1 files changed, 411 insertions, 0 deletions
diff --git a/doc/architecture/blueprints/rate_limiting/index.md b/doc/architecture/blueprints/rate_limiting/index.md
new file mode 100644
index 00000000000..692cef4b11d
--- /dev/null
+++ b/doc/architecture/blueprints/rate_limiting/index.md
@@ -0,0 +1,411 @@
+---
+stage: none
+group: unassigned
+comments: false
+description: 'Next Rate Limiting Architecture'
+---
+
+# Next Rate Limiting Architecture
+
+## Summary
+
+Introducing reasonable application limits is a very important step in any SaaS
+platform scaling strategy. The more users a SaaS platform has, the more
+important it is to introduce sensible rate limiting and policies enforcement
+that will help to achieve availability goals, reduce the problem of noisy
+neighbours for users and ensure that they can keep using a platform
+successfully.
+
+This is especially true for GitLab.com. Our goal is to have a reasonable and
+transparent strategy for enforcing application limits, which will become a
+definition of a responsible usage, to help us with keeping our availability and
+user satisfaction at a desired level.
+
+We've been introducing various application limits for many years already, but
+we've never had a consistent strategy for doing it. What we want to build now is
+a consistent framework used by engineers and product managers, across entire
+application stack, to define, expose and enforce limits and policies.
+
+Lack of consistency in defining limits, not being able to expose them to our
+users, support engineers and satellite services, has negative impact on our
+productivity, makes it difficult to introduce new limits and eventually
+prevents us from enforcing responsible usage on all layers of our application
+stack.
+
+This blueprint has been written to consolidate our limits and to describe the
+vision of our next rate limiting and policies enforcement architecture.
+
+_Disclaimer: The following contains information related to upcoming products,
+features, and functionality._
+
+_It is important to note that the information presented is for informational
+purposes only. Please do not rely on this information for purchasing or
+planning purposes._
+
+_As with all projects, the items mentioned in this document and linked pages are
+subject to change or delay. The development, release and timing of any
+products, features, or functionality remain at the sole discretion of GitLab
+Inc._
+
+## Goals
+
+**Implement a next architecture for rate limiting and policies definition.**
+
+## Challenges
+
+- We have many ways to define application limits, in many different places.

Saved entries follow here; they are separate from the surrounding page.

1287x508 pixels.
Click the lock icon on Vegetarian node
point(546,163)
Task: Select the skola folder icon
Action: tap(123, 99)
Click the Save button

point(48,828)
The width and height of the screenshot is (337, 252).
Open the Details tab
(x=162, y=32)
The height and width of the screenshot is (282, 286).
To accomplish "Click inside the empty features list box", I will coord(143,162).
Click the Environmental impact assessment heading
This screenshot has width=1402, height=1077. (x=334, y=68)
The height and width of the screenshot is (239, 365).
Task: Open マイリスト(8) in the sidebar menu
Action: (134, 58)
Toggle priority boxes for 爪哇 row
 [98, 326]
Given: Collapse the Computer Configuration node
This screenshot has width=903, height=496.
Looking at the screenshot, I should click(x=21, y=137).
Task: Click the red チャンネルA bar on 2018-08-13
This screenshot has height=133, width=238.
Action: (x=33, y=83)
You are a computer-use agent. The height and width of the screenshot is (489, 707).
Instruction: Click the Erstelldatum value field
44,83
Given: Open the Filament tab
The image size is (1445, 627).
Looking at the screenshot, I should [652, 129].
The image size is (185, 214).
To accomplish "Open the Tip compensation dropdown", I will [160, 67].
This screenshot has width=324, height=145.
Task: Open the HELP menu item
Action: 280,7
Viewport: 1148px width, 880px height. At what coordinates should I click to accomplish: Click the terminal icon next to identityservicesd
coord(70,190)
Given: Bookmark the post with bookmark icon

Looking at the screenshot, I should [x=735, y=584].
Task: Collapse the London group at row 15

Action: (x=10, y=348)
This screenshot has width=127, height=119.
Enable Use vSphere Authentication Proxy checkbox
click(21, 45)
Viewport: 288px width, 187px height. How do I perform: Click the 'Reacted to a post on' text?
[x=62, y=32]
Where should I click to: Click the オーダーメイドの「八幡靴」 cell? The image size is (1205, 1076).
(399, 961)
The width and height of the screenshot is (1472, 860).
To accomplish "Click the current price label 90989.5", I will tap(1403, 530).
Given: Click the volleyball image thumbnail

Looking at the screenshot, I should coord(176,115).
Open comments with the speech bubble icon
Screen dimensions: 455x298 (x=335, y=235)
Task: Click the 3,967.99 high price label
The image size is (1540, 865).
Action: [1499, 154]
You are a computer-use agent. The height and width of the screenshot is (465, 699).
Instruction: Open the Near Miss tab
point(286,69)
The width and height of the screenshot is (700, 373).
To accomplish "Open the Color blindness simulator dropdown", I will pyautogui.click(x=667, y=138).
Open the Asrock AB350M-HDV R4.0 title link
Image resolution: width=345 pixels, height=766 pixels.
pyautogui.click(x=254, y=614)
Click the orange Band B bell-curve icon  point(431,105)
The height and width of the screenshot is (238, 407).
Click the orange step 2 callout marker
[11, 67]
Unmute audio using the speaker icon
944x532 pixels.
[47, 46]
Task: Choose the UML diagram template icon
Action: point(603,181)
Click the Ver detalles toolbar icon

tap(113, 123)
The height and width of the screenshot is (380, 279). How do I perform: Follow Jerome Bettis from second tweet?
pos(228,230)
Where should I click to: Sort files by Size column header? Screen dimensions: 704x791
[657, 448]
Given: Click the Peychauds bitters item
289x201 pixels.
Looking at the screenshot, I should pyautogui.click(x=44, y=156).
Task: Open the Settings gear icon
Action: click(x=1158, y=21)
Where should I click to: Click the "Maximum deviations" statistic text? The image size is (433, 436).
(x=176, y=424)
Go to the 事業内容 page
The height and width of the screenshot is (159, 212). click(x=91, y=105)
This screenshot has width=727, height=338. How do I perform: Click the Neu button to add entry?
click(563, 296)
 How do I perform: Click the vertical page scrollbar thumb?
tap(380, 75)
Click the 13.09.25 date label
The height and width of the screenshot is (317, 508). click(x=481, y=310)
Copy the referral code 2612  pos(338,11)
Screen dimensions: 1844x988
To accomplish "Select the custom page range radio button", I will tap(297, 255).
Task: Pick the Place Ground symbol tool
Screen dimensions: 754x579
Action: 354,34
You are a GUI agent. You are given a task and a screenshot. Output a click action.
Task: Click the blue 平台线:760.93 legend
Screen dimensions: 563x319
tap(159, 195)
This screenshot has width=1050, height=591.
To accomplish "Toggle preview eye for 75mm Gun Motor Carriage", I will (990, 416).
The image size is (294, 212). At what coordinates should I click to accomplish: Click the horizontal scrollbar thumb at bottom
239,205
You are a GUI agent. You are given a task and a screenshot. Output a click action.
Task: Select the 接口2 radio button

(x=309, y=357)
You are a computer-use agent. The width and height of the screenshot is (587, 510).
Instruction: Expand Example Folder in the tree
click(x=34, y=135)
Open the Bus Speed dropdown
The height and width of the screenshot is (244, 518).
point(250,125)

+- It is difficult to understand what limits have been applied to a request.
+- It is difficult to introduce new limits, even more to define policies.
+- Finding what limits are defined requires performing a codebase audit.
+- We don't have a good way to expose limits to satellite services like Registry.
+- We enforce a number of different policies via opaque external systems
+  (Pipeline Validation Service, Bouncer, Watchtower, Cloudflare, Haproxy).
+- There is not standardized way to define policies in a way consistent with defining limits.
+- It is difficult to understand when a user is approaching a limit threshold.
+- There is no way to automatically notify a user when they are approaching thresholds.
+- There is no single way to change limits for a namespace / project / user / customer.
+- There is no single way to monitor limits through real-time metrics.
+- There is no framework for hierarchical limit configuration (instance / namespace / sub-group / project).
+- We allow disabling rate-limiting for some marquee SaaS customers, but this
+  increases a risk for those same customers. We should instead be able to set
+  higher limits.
+
+## Opportunity
+
+We want to build a new framework, making it easier to define limits, quotas and
+policies, and to enforce / adjust them in a controlled way, through robust
+monitoring capabilities.
+
+<!-- markdownlint-disable MD029 -->
+
+1. Build a framework to define and enforce limits in GitLab Rails.
+2. Build an API to consume limits in satellite service and expose them to users.
+3. Extract parts of this framework into a dedicated GitLab Limits Service.
+
+<!-- markdownlint-enable MD029 -->
+
+The most important opportunity here is consolidation happening on multiple
+levels:
+
+1. Consolidate on the application limits tooling used in GitLab Rails.
+1. Consolidate on the process of adding and managing application limits.
+1. Consolidate on the behavior of hierarchical cascade of limits and overrides.
+1. Consolidate on the application limits tooling used across entire application stack.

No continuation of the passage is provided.